■ **Assignment**
Give all of the listing again word for word, with images excluded.

■ **Data supplied**
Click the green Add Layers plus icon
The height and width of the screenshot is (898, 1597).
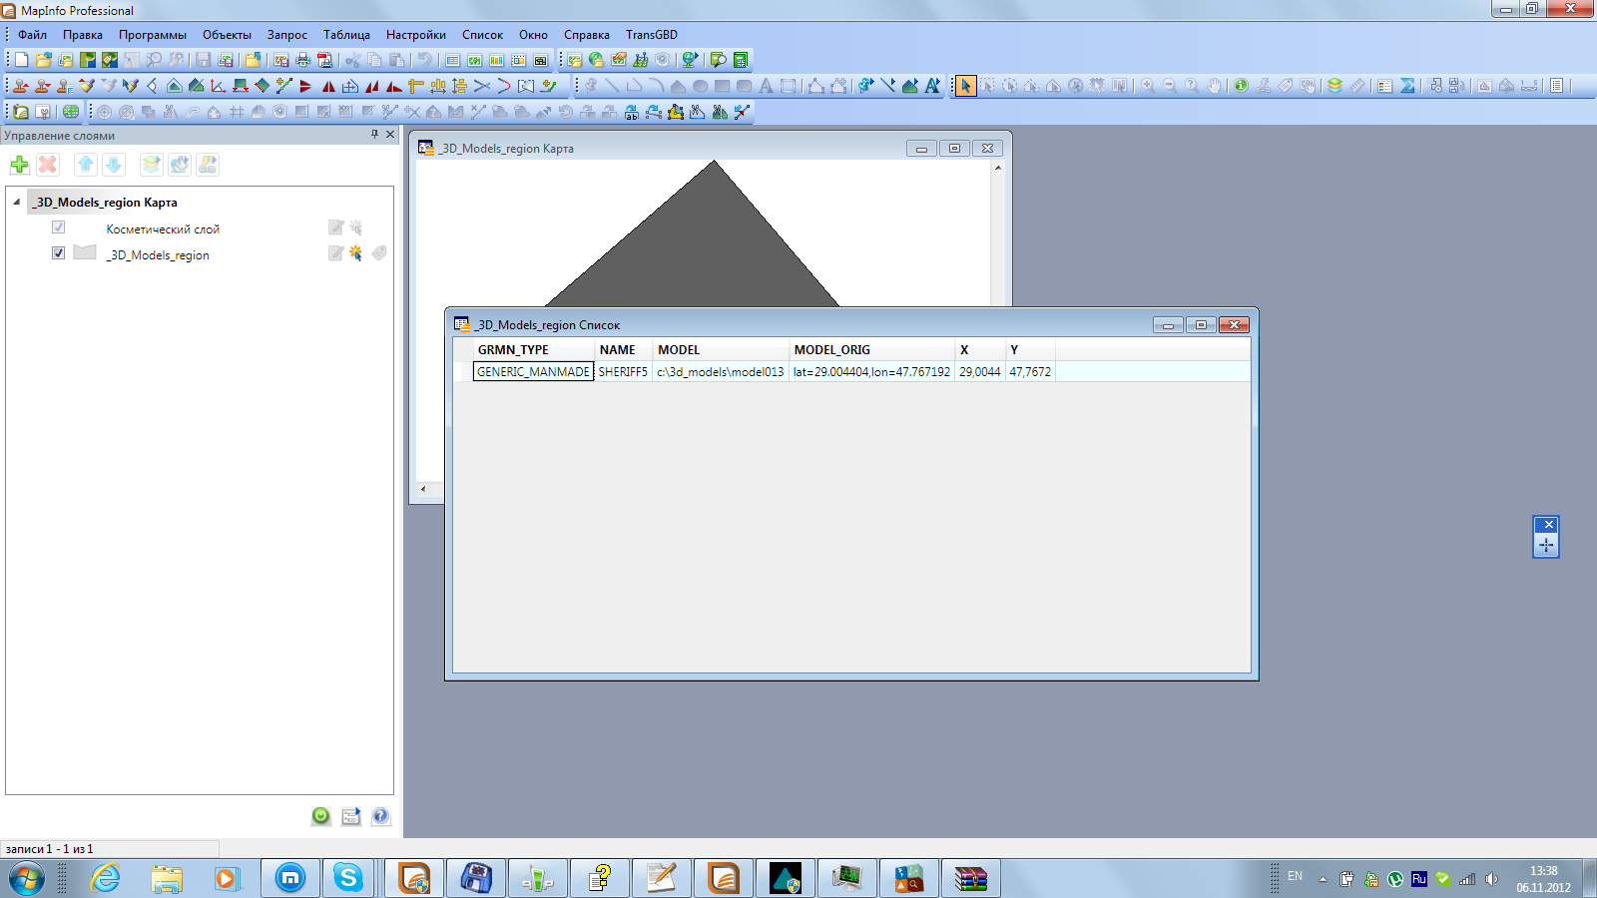click(19, 165)
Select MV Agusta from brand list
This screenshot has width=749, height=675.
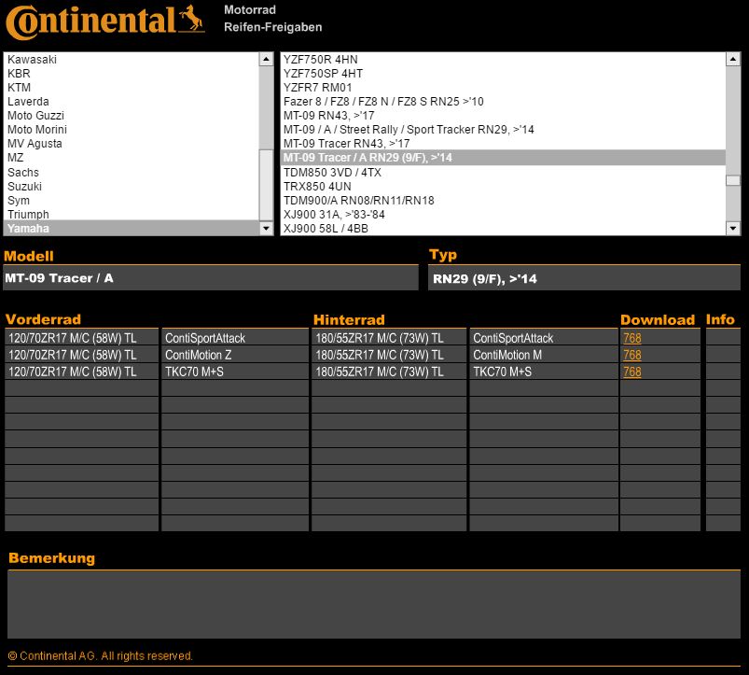point(35,144)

■ **Exercise answer**
Click the green Add Layers plus icon
The height and width of the screenshot is (898, 1597).
click(19, 165)
Select MV Agusta from brand list
This screenshot has width=749, height=675.
point(35,144)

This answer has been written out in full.